拝啓、イリア・アニーミ様




ぼちゃん。いや実際はそこまで勢いよくしてないけれど。もう何度目かもわからない、ガラスペンの先をインク壺につっこんで、僕はうんうん唸ってる。


拝啓、イリア・アニーミ様


真っ白い紙に線が引いてあるだけのシンプルな便箋には、たったそれだけ。たぶん5分くらい前に、僕が書いた。簡略された挨拶と、彼女の名前。たったそれだけで、僕の手は止まってしまった。何度も何度も続きを書こうとペンを握りなおすのに、便箋はただ真っ白く、ずらりと引かれた線に物怖じして、インクをつける気が起きない。


「ああ、もうっ!」


苛立ちのようなもやもやとした気持ちが抑え切れなくなって、とうとう僕はペンを置いて立ち上がった。あんまり勢いよく立ちあがってしまったものだから、椅子がそのまま後ろに倒れて、ガコーンとかけっこうすごい音がした。僕は慌てて椅子を起こして、どうしたの、と階下から叫んできた母さんに、なんでもないよ、と叫び返した。
こっちにびっくりしてしまって、本来発散すべきだったさっきのもやもやがなくなってしまっていることに気づいて、なんだかおかしくて笑ってしまった。


拝啓、イリア・アニーミ様


僕の、スパーダいわく微妙にヘタな字が並んでいる。机の上、あの便箋のなか。
僕は小さく唸って、ごろりと床に仰向けに寝っ転がって、腹の底がへこむような、細く長いため息を吐いた。
次に書くべき言葉は、僕の頭のなかに散らばっていて、なんだかこう、ぐるぐるしてる。けっこうな速さで。だから僕はそれをまだ掴めずにいる。いつだったか、しゃべらなきゃしゃべらなきゃって、焦ってたときみたいだ。書かなきゃ書かなきゃって、そうやって頭の中がこんがらがていく。
書きたいことがあって、彼女に言いたい、聞いてほしいことがあって、だから手紙を書こうと思ったのに、そのときのどきどきした気持ちがなんだかしぼんでいくようで、少しかなしくなった。


(例えば前より運動が苦手ではなくなったこと、案外ケンカもできたこと、遅れを取り戻すために勉強が大変なこと。まだ、将来に迷っていること。僕が、僕が…、)
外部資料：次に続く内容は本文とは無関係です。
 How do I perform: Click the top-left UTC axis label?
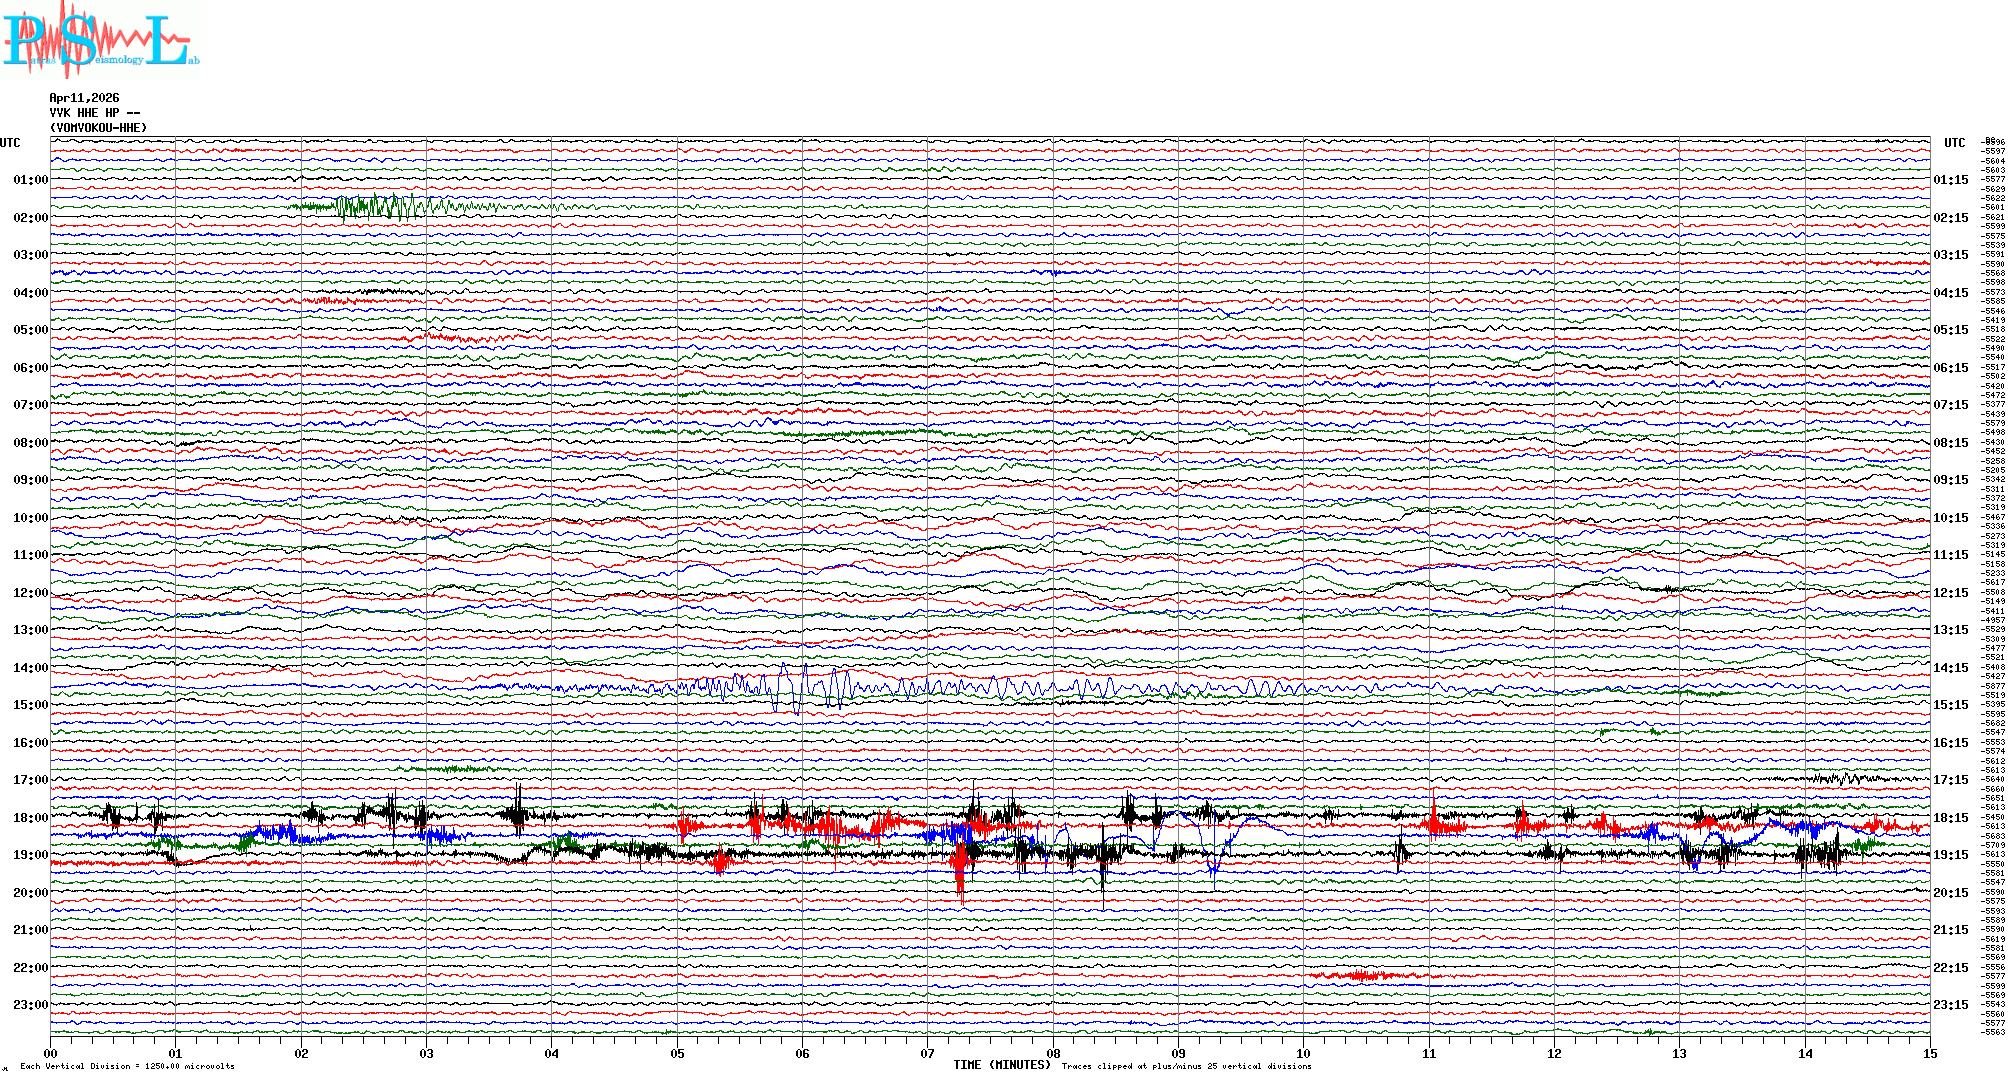[10, 143]
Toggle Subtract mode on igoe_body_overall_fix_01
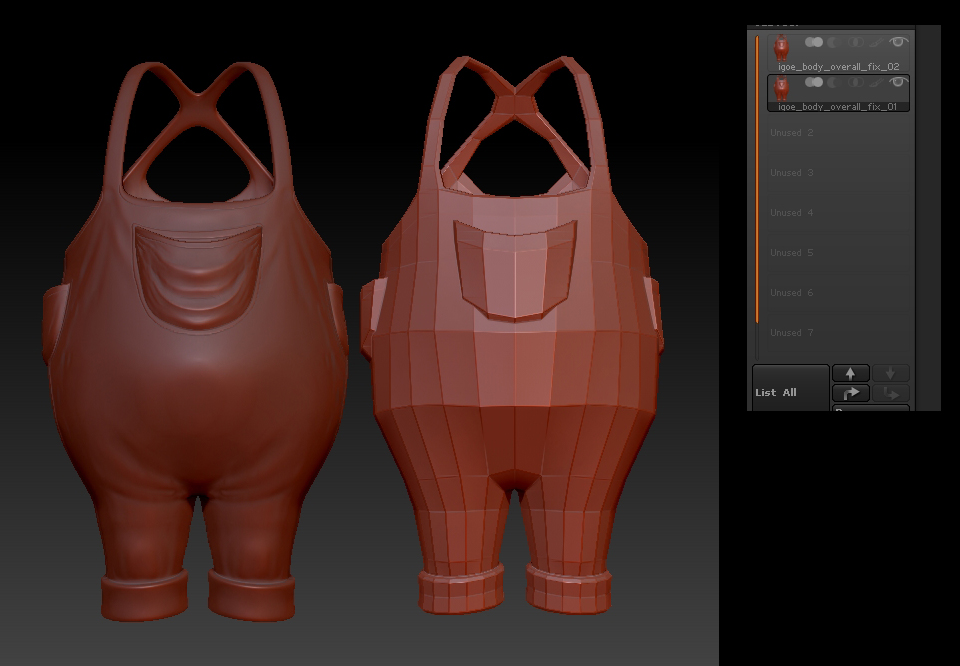The width and height of the screenshot is (960, 666). coord(834,83)
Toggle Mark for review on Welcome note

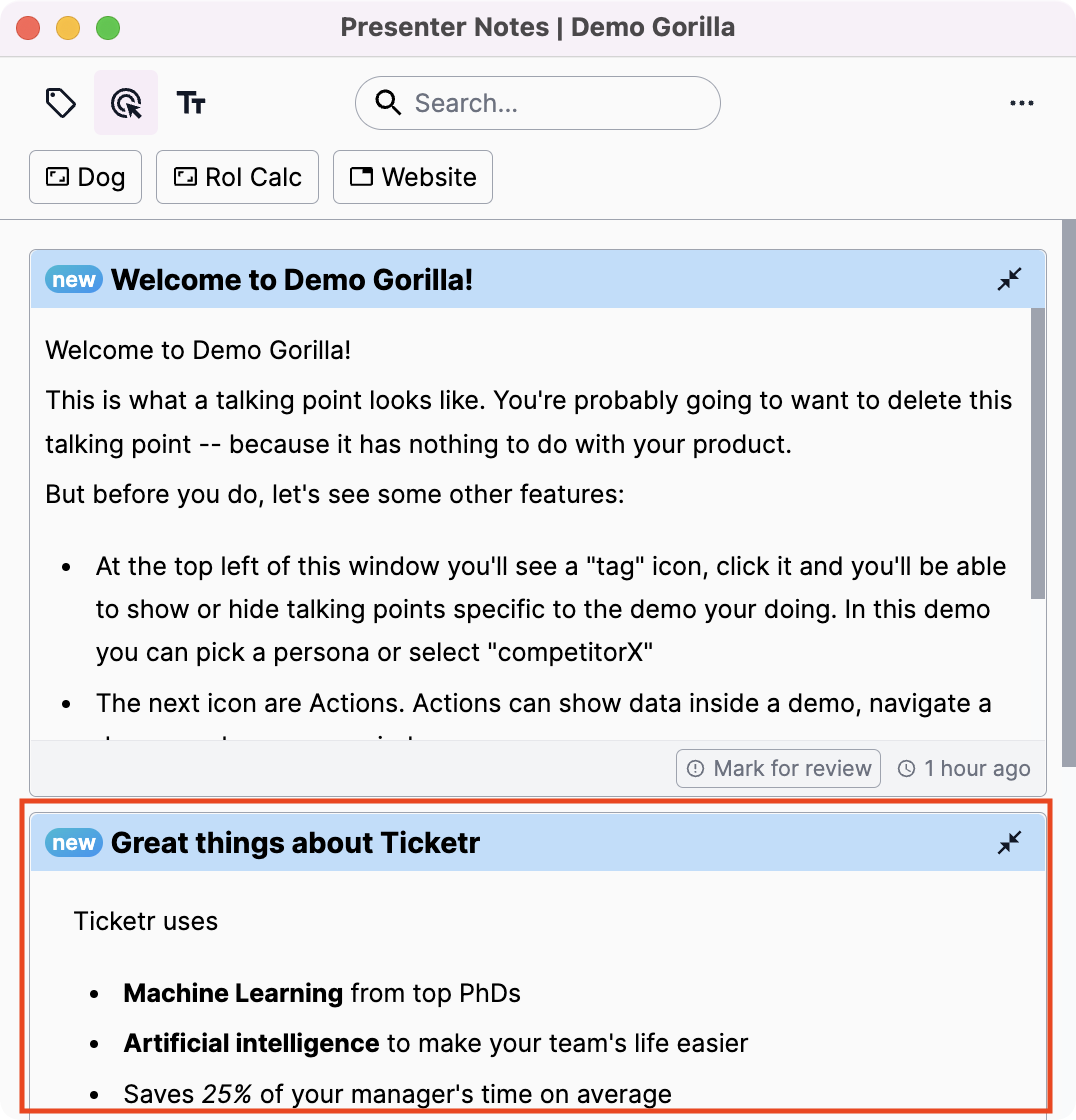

ひとつひとつは僕にとってはすごく重大で、けれどそれらはふわりと軽く、これを書こうこれを書こうと思っているうちに消えてしまうんだ。だから言葉がちぐはぐになって、ぼろぼろになって、やっぱりぐるぐるまわってしまう。
机の目の前の窓の外は晴れやかで、薄青の高い空に綿のような雲が浮かんでいて。あんなにすっきりしているに、僕の頭の中はなんでこうぐちゃぐちゃなんだろう。だってそうだろう、あんなにきれいな空が、どこまでも続いていて、遠い彼女のところまで。おんなじ美しさがあるんだって、だって、そうだろう、


(…あ、)


唐突に頭にひらめいた言葉に、僕はがばりと身を起こした。
その言葉はぐちゃぐちゃぐるぐるしていた僕の頭の中で、ぴたりとその場にとどまって、強い光を放っている。僕はきらきらと埃の舞う、机の上を見た。まっ白い便箋が、ほのかに光っているように見える。
僕は椅子に座って、ペンを手に取った。インク壺にひたして、そうっと便箋の上まで持ってくる。なんだかじれったいような、でもゆっくり大事にやりたいような、そんな感じがして、僕は思わず口元を緩めた。なんだかどきどきする。字が崩れないか心配だ。軽く息を吸って、吐いた。


(僕は、がんばってるよ。ねぇ、イリアはどう?)


真っ白かった便箋に、インクがしみ込む。いちど綺麗につながってしまえば、それはもうとどめようもなく。また君に、怒られなきゃいいけれど。それすらなんだか嬉しくて、どきどきして、わくわくする。僕のそういう気持ちが、あの、同じすっきりと美しい空の下にいる彼女に届けばいいと、思った。